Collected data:
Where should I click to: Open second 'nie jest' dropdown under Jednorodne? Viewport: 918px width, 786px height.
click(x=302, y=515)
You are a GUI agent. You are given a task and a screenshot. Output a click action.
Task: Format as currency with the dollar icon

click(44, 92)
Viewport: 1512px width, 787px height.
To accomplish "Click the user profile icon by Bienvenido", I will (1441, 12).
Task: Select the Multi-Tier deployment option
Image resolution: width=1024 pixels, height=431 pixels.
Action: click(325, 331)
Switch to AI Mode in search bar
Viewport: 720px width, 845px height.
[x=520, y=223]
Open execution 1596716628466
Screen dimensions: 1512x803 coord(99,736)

*About this exercise:*
A word-for-word repeat of the full data is needed.

*Exercise answer:*
Where should I click to: Open second 'nie jest' dropdown under Jednorodne? Viewport: 918px width, 786px height.
click(x=302, y=515)
You are a GUI agent. You are given a task and a screenshot. Output a click action.
Task: Format as currency with the dollar icon

click(44, 92)
Viewport: 1512px width, 787px height.
To accomplish "Click the user profile icon by Bienvenido", I will (1441, 12).
Task: Select the Multi-Tier deployment option
Image resolution: width=1024 pixels, height=431 pixels.
Action: click(325, 331)
Switch to AI Mode in search bar
Viewport: 720px width, 845px height.
[x=520, y=223]
Open execution 1596716628466
Screen dimensions: 1512x803 coord(99,736)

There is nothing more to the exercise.